DATA SUPPLIED
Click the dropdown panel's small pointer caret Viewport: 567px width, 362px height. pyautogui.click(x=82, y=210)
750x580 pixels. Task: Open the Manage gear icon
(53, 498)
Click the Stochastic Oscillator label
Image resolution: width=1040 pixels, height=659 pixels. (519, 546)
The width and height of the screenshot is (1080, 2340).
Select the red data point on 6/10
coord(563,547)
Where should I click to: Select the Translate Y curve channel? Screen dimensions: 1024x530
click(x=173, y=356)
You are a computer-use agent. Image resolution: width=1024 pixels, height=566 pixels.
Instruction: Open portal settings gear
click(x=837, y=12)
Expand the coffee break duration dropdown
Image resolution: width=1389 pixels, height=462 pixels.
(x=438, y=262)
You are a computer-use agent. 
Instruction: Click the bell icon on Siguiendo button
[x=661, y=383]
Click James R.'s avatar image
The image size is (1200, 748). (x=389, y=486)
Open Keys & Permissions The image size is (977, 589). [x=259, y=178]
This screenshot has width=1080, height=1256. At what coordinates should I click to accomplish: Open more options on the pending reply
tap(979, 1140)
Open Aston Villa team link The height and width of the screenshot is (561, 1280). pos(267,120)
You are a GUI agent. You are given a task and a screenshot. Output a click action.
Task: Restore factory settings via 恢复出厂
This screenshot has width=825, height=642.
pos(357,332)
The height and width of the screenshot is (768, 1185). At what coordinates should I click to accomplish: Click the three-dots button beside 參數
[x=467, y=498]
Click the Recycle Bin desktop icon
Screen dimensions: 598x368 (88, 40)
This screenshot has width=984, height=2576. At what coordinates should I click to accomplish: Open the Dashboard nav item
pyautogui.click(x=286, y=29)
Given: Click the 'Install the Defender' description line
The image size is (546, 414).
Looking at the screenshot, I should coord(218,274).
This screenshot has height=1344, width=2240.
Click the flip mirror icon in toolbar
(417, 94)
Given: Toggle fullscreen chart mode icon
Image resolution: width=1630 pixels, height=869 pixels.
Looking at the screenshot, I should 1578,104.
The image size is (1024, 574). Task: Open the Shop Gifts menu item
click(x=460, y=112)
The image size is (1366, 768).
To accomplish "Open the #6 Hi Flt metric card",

TASK ITEM
Every record above is to be copied out exactly.

TASK ANSWER
Click the dropdown panel's small pointer caret Viewport: 567px width, 362px height. pyautogui.click(x=82, y=210)
750x580 pixels. Task: Open the Manage gear icon
(53, 498)
Click the Stochastic Oscillator label
Image resolution: width=1040 pixels, height=659 pixels. (519, 546)
The width and height of the screenshot is (1080, 2340).
Select the red data point on 6/10
coord(563,547)
Where should I click to: Select the Translate Y curve channel? Screen dimensions: 1024x530
click(x=173, y=356)
You are a computer-use agent. Image resolution: width=1024 pixels, height=566 pixels.
Instruction: Open portal settings gear
click(x=837, y=12)
Expand the coffee break duration dropdown
Image resolution: width=1389 pixels, height=462 pixels.
(x=438, y=262)
You are a computer-use agent. 
Instruction: Click the bell icon on Siguiendo button
[x=661, y=383]
Click James R.'s avatar image
The image size is (1200, 748). (x=389, y=486)
Open Keys & Permissions The image size is (977, 589). [x=259, y=178]
This screenshot has width=1080, height=1256. At what coordinates should I click to accomplish: Open more options on the pending reply
tap(979, 1140)
Open Aston Villa team link The height and width of the screenshot is (561, 1280). pos(267,120)
You are a GUI agent. You are given a task and a screenshot. Output a click action.
Task: Restore factory settings via 恢复出厂
This screenshot has width=825, height=642.
pos(357,332)
The height and width of the screenshot is (768, 1185). At what coordinates should I click to accomplish: Click the three-dots button beside 參數
[x=467, y=498]
Click the Recycle Bin desktop icon
Screen dimensions: 598x368 (88, 40)
This screenshot has width=984, height=2576. At what coordinates should I click to accomplish: Open the Dashboard nav item
pyautogui.click(x=286, y=29)
Given: Click the 'Install the Defender' description line
The image size is (546, 414).
Looking at the screenshot, I should coord(218,274).
This screenshot has height=1344, width=2240.
Click the flip mirror icon in toolbar
(417, 94)
Given: Toggle fullscreen chart mode icon
Image resolution: width=1630 pixels, height=869 pixels.
Looking at the screenshot, I should 1578,104.
The image size is (1024, 574). Task: Open the Shop Gifts menu item
click(x=460, y=112)
The image size is (1366, 768).
To accomplish "Open the #6 Hi Flt metric card",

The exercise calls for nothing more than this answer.